今期、利益が残りそうなので逓増定期保険の加入を検討しています。今、5年程度で解約返戻率のピークを迎えるものを検討していますが、来年利益が出なかった場合、1年だけの契約で終わっても良いのでしょうか?アドバイスお願いします。

ANSWER

1年(年払で1回)だけ支払って契約を終えてしまう可能性が高い場合、そもそも保険の加入をオススメできません。

1年だけの場合、そもそも保険の加入をオススメできません。

「来年利益が出なかった場合、1年だけの契約で終わっても良いのでしょうか?」とのことですが、1年(年払で1回)だけ支払って契約を終えてしまう可能性が高い場合、そもそも保険の加入をオススメできません。

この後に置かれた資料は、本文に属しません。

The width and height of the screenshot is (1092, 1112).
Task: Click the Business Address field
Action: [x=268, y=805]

 節税対策に活用される保険の多くは、少なくとも3年以上は保険料を支払うことが前提となります(一般的に、どの保険商品も3年以上継続して保険料を支払うことで、徐々に節税効果は高くなっていきます)。

 一方で、仮に契約当初の解約返戻率が高い商品を選んだとしても、1年支払った段階で解約してしまえば払込保険料の6割〜7割程度しか解約返戻金を受け取ることができません。

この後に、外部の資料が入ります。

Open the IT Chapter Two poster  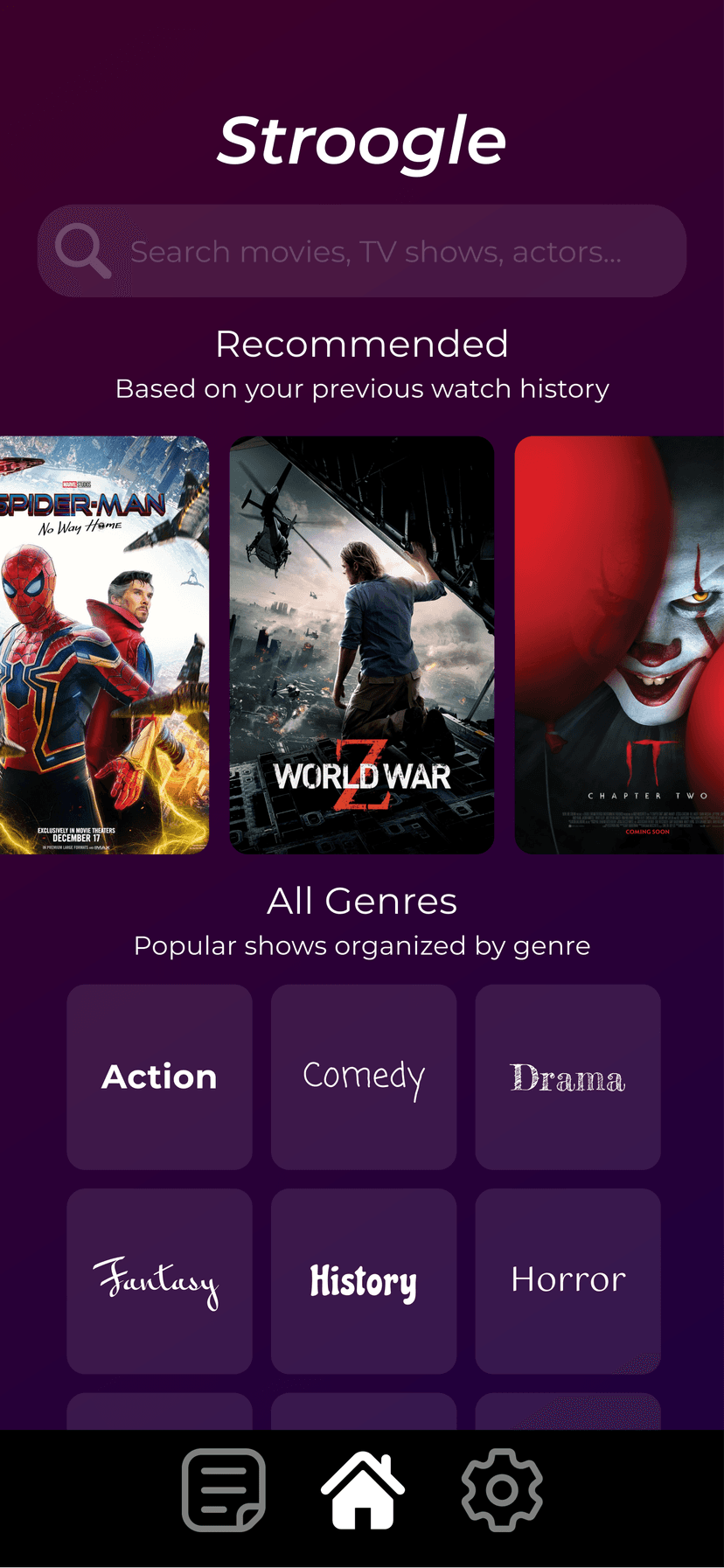619,645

 残り3〜4割を保険会社に取られてしまえば、保険に加入せずに法人税を支払うほうが、手元により多くのお金を残すことができます。ですから、1年(年払で1回)だけ支払って契約を終えてしまう可能性が高い場合、そもそも保険の加入をオススメできません。

今期だけの節税対策には経営セーフティ共済(倒産防止共済)を。

  • 利益は今期だけの特別要因で、来期以降に利益が出るかどうかは分からない。
  • 来期以降は利益が出ない可能性のほうが高い。

 もし、上記のようなケースで、今期だけの節税対策を検討する場合には、年間240万円までの掛金が全額損金となる経営セーフティ共済(中小企業倒産防止共済)がオススメです。

 倒産防止共済は、12ヶ月以上継続することで下記のように初年度80パーセント以上の解約金を受け取ることができます。



倒産防止共済の解約手当金
参考:中小機構ホームページ 解約手当金についてより

 短期的な利益を節税する場合には、まずは年間240万円(累計800万円)までの加入枠を全て使ってから保険加入を検討してみてはいかがでしょうか?参考にしてみて下さい。